### TASK INPUTS
***
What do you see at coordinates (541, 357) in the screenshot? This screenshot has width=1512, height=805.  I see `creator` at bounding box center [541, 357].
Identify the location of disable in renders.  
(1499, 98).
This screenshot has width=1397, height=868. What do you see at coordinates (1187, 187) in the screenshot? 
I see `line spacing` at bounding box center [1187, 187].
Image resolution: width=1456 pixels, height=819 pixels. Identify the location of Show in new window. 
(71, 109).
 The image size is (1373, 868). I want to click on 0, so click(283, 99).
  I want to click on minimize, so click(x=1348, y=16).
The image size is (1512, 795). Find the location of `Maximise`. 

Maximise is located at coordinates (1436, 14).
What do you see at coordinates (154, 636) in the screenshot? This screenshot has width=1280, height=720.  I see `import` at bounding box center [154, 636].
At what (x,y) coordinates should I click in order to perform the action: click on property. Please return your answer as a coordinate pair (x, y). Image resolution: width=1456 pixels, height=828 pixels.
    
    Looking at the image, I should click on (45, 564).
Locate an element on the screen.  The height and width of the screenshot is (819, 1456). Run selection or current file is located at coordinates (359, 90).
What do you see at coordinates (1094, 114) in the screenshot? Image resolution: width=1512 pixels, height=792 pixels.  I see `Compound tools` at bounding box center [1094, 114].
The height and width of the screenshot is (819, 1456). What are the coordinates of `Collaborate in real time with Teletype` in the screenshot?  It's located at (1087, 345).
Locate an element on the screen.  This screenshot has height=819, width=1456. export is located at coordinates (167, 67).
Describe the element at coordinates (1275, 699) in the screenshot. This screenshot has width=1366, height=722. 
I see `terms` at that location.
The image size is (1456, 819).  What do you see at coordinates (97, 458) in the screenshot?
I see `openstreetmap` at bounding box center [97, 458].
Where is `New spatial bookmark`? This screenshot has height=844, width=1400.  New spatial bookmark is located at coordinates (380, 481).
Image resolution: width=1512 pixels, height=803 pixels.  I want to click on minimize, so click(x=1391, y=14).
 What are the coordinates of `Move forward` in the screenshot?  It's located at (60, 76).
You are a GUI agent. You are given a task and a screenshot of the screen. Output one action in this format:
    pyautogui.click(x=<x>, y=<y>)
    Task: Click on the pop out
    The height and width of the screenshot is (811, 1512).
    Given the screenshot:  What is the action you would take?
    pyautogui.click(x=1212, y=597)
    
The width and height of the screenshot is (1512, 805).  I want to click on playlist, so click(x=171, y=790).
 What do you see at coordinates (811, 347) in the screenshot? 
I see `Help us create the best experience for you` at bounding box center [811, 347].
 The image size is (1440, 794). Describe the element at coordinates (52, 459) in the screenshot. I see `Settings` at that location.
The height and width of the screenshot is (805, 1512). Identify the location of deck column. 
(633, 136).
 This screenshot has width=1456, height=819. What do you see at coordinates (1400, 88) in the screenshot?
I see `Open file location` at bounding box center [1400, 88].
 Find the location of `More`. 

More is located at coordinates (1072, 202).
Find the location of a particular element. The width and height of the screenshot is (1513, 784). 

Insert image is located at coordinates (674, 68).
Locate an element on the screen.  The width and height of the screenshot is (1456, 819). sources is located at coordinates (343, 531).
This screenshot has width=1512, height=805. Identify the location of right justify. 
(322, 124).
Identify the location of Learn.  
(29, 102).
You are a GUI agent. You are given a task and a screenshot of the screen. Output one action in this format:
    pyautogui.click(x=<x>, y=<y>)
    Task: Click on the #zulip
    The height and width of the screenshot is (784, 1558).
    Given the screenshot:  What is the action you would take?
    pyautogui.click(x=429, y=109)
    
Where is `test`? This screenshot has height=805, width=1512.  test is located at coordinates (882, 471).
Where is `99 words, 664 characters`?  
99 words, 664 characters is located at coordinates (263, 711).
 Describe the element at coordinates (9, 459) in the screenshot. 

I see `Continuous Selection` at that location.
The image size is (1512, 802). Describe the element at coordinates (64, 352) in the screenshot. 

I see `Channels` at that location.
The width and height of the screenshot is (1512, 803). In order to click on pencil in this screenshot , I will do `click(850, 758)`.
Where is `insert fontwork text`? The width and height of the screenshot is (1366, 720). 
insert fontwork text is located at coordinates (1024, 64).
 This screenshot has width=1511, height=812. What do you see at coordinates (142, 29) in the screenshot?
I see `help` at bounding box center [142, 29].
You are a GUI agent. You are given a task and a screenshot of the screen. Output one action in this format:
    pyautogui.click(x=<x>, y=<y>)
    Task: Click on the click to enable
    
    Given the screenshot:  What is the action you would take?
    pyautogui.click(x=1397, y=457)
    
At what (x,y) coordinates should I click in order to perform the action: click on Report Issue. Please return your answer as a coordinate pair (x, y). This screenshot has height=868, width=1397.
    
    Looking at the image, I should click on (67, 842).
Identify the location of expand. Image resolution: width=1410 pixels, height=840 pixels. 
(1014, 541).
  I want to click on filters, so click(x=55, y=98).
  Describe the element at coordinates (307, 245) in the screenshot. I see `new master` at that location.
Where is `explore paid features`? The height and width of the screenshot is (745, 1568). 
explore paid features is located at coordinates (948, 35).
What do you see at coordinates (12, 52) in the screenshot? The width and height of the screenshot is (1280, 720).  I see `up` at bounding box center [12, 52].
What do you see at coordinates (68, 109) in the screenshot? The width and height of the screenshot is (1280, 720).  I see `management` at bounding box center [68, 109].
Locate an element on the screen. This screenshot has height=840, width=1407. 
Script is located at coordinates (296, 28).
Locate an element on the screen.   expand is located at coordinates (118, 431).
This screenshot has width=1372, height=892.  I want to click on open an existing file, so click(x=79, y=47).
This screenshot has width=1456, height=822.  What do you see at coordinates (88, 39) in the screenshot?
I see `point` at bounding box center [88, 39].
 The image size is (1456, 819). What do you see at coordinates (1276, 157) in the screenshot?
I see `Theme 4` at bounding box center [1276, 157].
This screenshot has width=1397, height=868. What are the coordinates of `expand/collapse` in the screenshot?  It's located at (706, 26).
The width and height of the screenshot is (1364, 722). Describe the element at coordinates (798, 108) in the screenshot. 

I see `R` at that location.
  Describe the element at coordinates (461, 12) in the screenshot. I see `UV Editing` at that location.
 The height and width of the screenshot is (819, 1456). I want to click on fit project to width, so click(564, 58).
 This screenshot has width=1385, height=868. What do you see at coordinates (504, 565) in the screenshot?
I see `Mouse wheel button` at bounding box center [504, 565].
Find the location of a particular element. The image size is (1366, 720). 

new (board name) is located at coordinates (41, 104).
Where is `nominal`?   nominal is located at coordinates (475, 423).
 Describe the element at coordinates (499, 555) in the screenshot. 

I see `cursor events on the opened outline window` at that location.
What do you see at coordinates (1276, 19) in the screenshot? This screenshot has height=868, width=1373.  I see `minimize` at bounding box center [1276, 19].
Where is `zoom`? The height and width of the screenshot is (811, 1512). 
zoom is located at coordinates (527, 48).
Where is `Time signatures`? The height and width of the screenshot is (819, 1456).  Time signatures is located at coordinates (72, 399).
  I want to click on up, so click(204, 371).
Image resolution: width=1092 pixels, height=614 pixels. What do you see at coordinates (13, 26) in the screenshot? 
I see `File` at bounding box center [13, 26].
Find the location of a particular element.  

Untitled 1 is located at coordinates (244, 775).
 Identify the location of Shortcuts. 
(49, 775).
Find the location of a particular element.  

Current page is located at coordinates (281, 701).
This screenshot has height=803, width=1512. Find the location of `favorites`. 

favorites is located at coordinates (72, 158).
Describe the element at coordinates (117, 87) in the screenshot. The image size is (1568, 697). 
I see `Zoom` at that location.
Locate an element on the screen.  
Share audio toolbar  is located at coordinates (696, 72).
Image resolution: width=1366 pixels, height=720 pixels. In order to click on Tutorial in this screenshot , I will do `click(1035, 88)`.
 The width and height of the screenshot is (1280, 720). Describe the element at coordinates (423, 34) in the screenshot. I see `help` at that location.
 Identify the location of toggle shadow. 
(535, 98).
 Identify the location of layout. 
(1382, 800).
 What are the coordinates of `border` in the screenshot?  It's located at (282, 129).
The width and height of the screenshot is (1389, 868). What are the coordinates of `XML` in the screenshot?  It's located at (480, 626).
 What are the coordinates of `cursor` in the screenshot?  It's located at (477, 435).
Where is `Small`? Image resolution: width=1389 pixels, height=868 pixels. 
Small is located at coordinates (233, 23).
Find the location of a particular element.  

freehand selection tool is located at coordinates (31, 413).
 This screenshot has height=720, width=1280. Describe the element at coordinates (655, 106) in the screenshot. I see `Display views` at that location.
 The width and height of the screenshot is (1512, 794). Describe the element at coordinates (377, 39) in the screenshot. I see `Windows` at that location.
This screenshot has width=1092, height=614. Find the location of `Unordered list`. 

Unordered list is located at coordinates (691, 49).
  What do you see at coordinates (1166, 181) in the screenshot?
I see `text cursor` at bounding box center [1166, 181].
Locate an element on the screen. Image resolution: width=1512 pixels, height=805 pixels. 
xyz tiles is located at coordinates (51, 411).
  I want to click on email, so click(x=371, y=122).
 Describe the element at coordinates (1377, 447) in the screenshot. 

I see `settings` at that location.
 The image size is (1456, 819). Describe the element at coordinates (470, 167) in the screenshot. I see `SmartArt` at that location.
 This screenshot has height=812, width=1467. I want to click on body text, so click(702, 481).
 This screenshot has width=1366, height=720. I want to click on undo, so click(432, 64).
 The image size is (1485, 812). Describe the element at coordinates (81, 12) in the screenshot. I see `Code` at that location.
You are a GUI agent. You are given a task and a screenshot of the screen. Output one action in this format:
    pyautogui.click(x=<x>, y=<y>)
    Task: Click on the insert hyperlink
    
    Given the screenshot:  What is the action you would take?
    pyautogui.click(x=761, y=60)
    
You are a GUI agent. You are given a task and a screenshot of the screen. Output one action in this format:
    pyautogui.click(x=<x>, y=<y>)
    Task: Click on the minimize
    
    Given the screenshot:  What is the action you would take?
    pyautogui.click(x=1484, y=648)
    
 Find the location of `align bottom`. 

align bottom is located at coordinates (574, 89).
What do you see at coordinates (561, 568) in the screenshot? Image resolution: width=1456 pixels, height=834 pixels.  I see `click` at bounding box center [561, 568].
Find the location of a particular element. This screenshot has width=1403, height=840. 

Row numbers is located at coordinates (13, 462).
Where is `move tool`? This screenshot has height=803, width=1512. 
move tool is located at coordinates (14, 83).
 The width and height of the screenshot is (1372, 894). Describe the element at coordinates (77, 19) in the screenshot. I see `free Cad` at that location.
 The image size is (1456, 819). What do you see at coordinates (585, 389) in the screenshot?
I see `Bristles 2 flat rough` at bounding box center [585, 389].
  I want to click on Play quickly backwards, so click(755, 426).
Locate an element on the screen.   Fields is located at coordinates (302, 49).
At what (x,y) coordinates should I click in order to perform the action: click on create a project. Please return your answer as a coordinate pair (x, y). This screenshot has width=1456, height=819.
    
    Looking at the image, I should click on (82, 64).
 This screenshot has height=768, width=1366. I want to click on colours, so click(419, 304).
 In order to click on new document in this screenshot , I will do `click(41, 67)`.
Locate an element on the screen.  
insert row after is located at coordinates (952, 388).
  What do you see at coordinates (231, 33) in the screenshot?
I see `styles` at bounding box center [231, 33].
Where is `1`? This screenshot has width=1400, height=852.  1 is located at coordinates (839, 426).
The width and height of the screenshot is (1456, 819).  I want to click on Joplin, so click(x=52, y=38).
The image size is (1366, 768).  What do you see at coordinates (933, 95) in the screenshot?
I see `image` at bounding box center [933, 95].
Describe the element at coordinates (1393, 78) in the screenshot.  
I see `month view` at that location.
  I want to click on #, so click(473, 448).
***
### PROBLEM TO SOLVE
Reproduce the stretch from the start of the rows through the line containing "(1499, 98).", replacing "location" with "position" and keeping all other text the same.

### EXPECTED ANSWER
What do you see at coordinates (541, 357) in the screenshot? This screenshot has width=1512, height=805.  I see `creator` at bounding box center [541, 357].
Identify the position of disable in renders.  
(1499, 98).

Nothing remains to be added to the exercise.